_DATA FOR ANALYSIS:_
· · ·

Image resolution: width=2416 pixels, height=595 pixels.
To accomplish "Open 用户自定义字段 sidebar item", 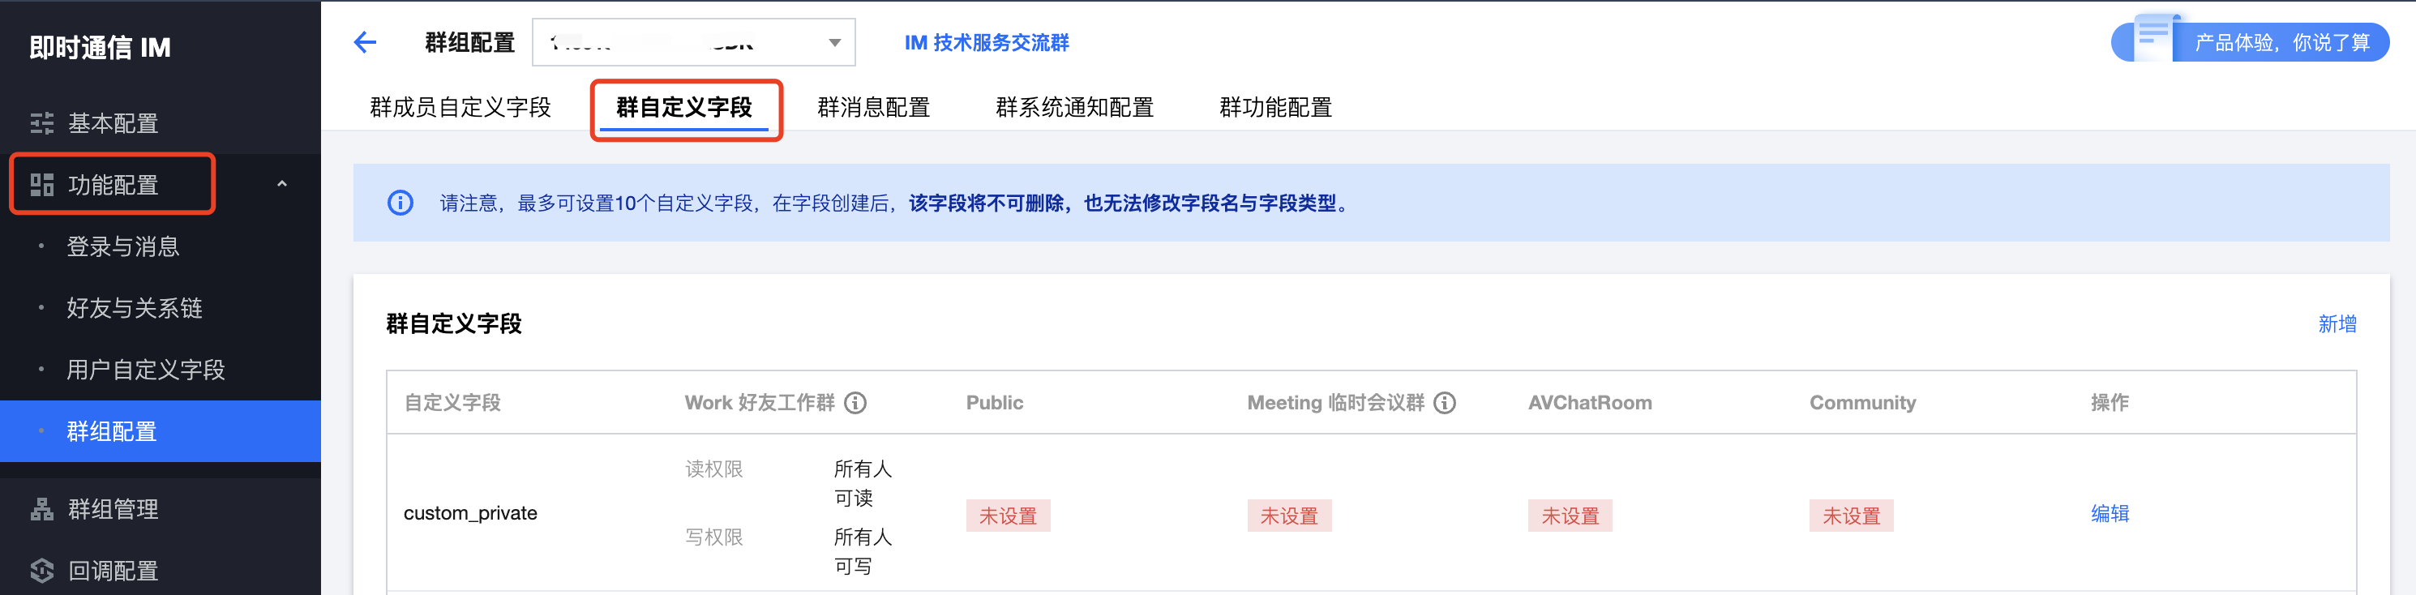I will point(145,370).

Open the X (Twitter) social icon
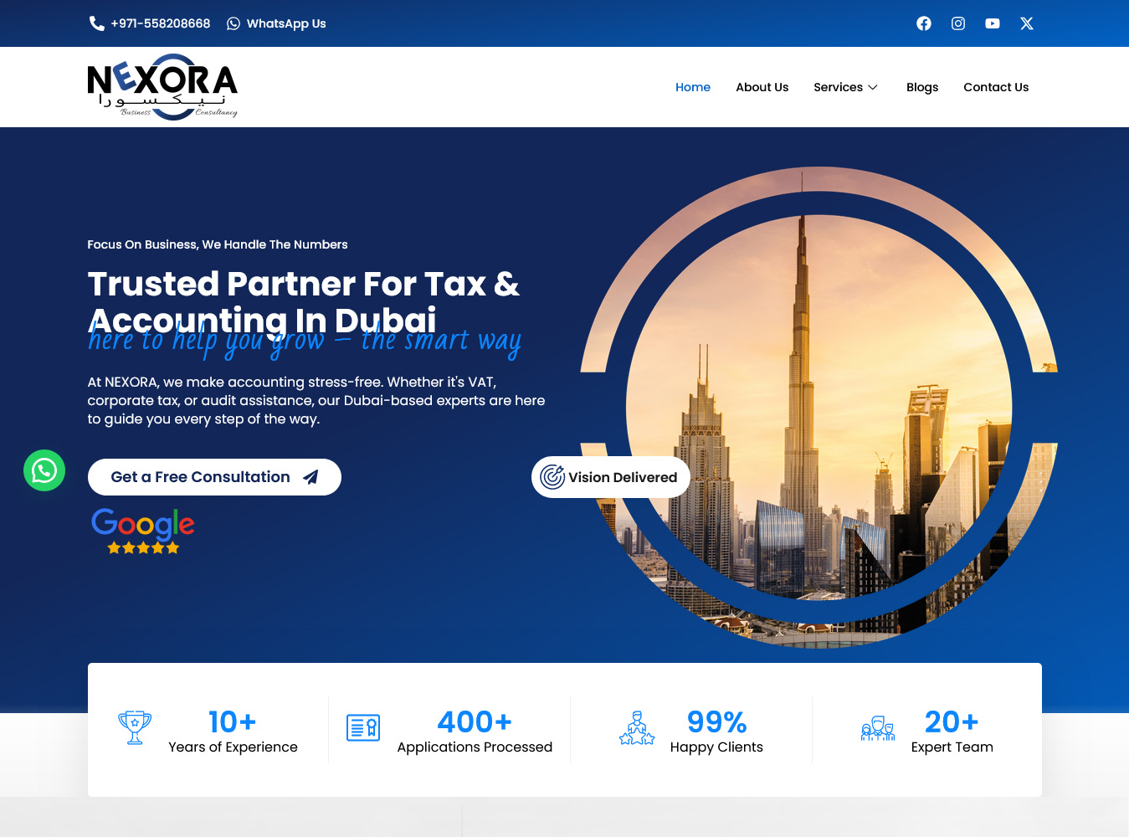click(1027, 23)
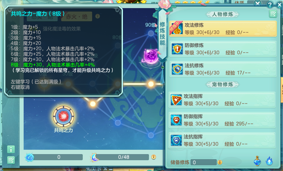Select the 攻法修炼 training row
The width and height of the screenshot is (283, 171).
223,29
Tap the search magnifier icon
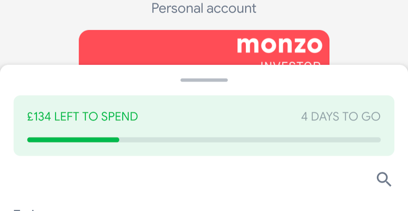This screenshot has width=408, height=211. click(384, 179)
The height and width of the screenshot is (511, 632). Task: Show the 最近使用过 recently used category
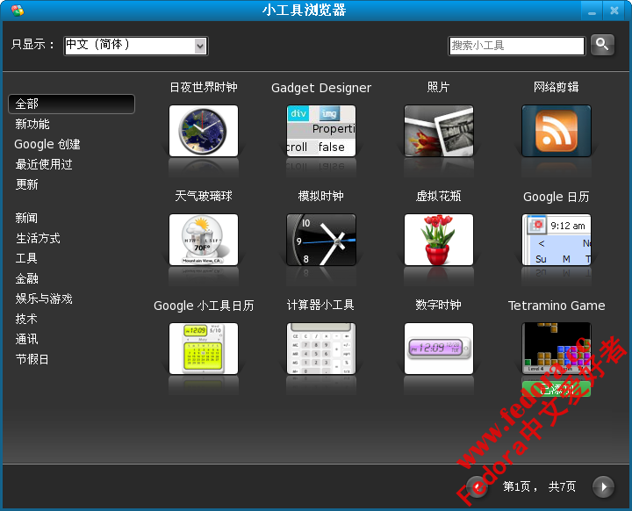(44, 165)
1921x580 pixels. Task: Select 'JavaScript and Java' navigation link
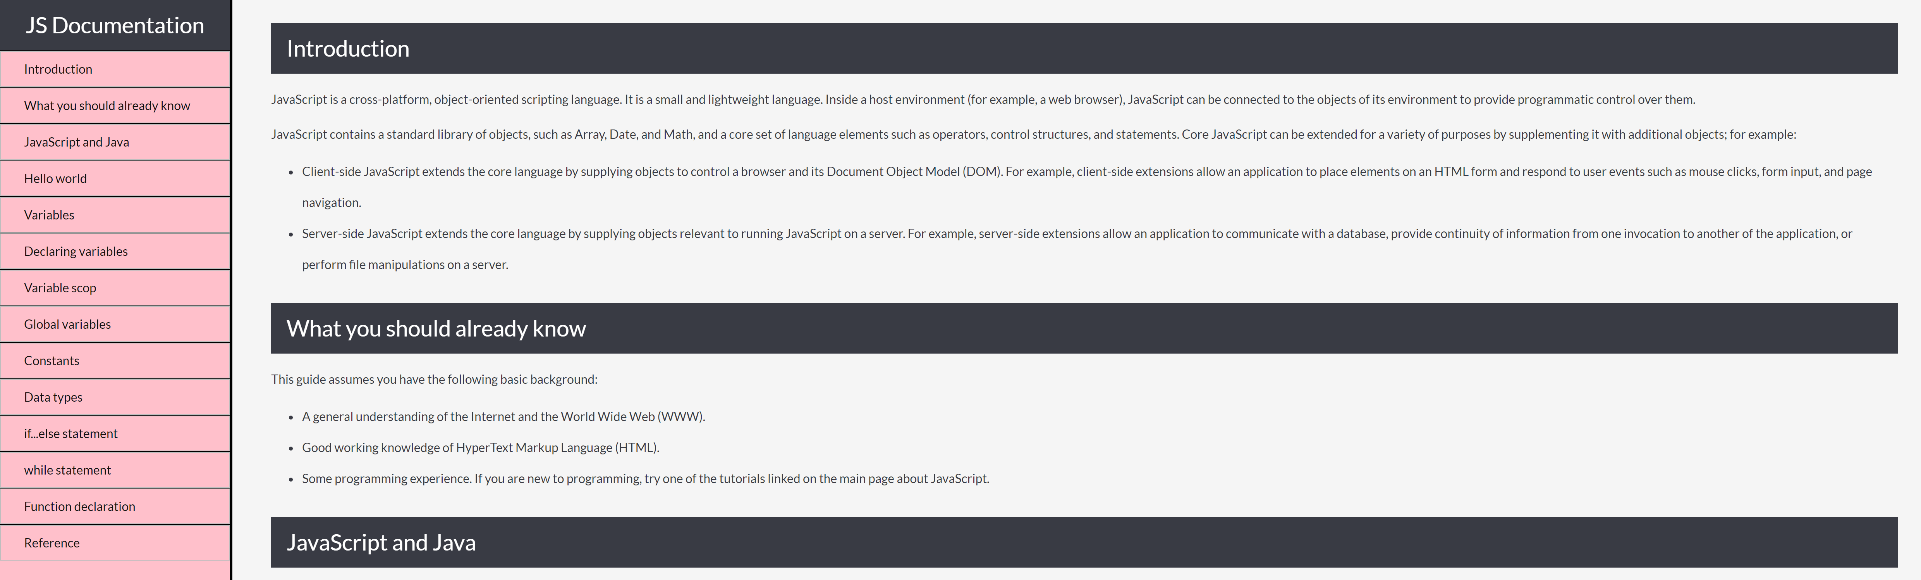click(76, 143)
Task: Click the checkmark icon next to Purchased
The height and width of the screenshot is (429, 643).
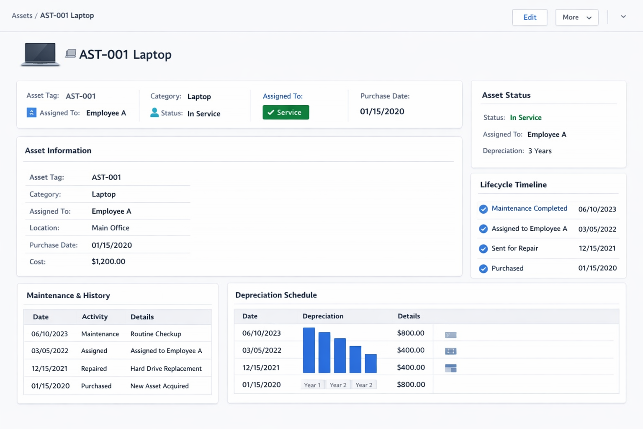Action: (x=483, y=269)
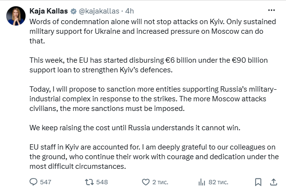Click the 547 replies count
This screenshot has width=286, height=191.
tap(46, 182)

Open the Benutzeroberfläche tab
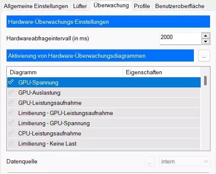tap(180, 6)
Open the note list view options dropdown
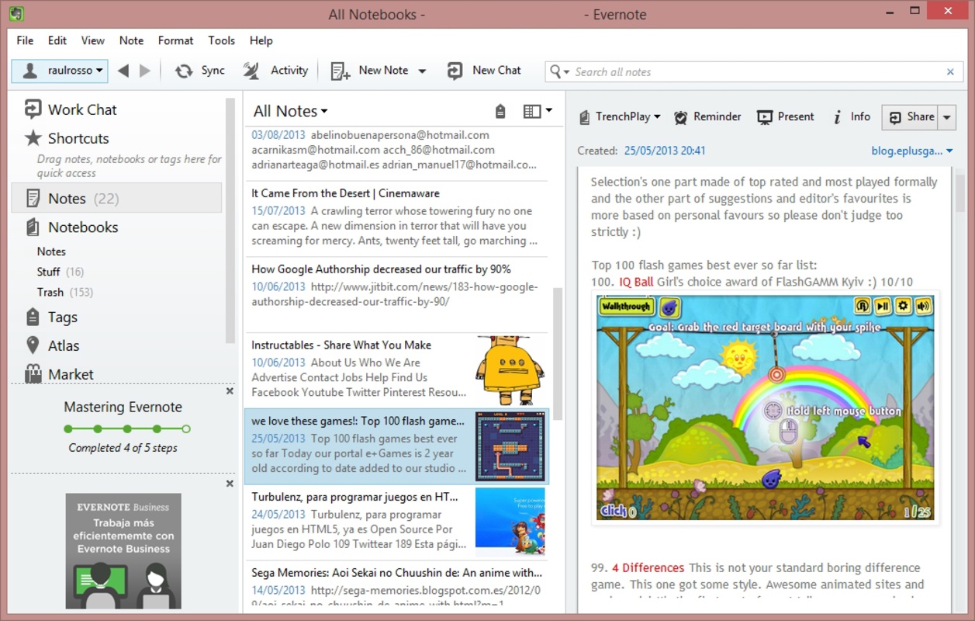 click(x=538, y=112)
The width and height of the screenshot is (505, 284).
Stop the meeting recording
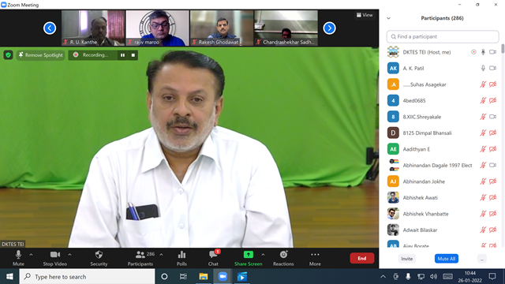(x=133, y=55)
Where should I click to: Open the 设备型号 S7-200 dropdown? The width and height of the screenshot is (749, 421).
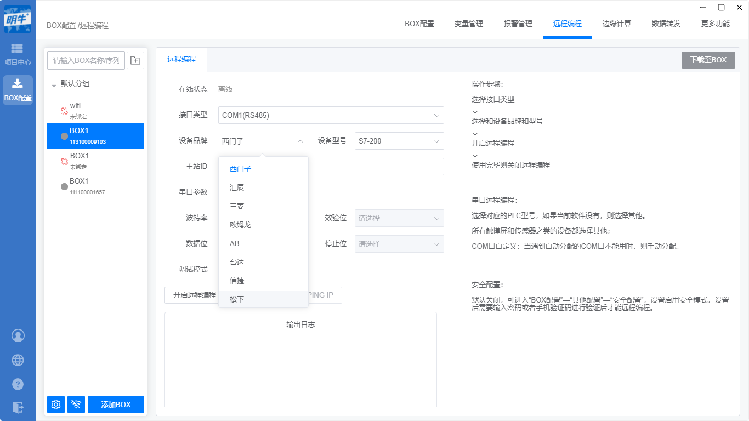tap(399, 141)
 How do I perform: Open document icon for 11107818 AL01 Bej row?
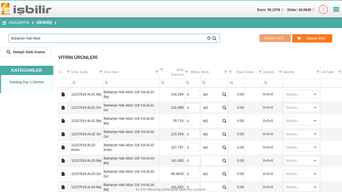pyautogui.click(x=63, y=95)
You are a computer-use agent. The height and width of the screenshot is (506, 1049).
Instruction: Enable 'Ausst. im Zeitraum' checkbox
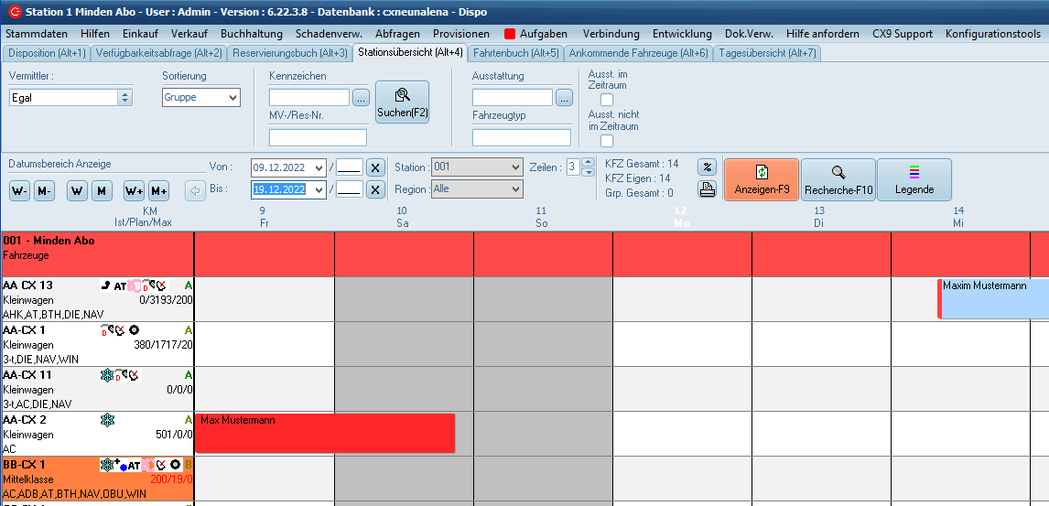[606, 100]
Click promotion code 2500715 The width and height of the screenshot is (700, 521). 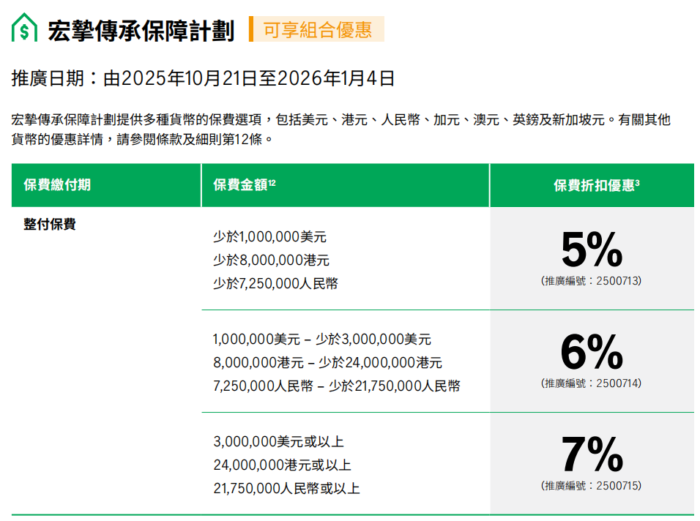591,485
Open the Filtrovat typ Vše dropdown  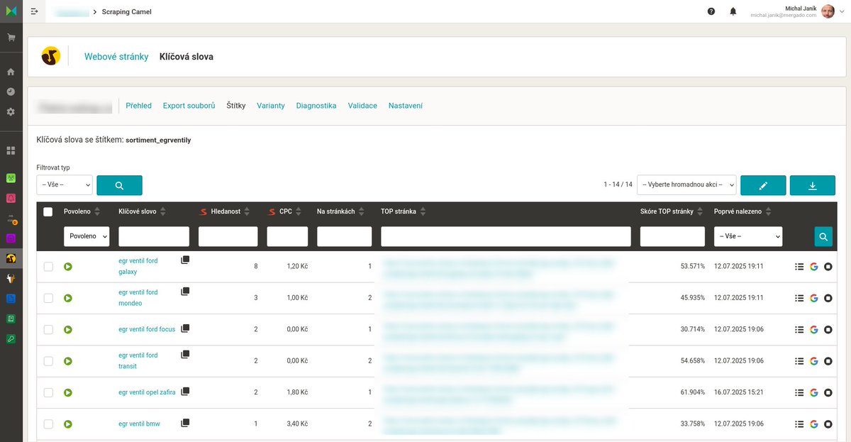[64, 184]
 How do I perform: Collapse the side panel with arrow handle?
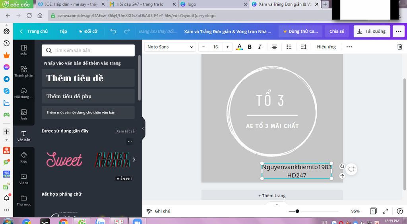click(x=143, y=128)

· · ·

Transcribe only the lines above that start at the line containing "Open the X (Twitter) social icon" and end at the line containing "Task: Click the". Omit pictures.

Open the X (Twitter) social icon
click(1027, 23)
Select the 攻法修炼 training row
The width and height of the screenshot is (283, 171).
223,29
Tap the search magnifier icon
This screenshot has width=408, height=211. click(384, 179)
The height and width of the screenshot is (511, 632). Task: Show the 最近使用过 recently used category
(44, 165)
1921x580 pixels. Task: Select 'JavaScript and Java' navigation link
click(76, 143)
Task: Click the checkmark icon next to Purchased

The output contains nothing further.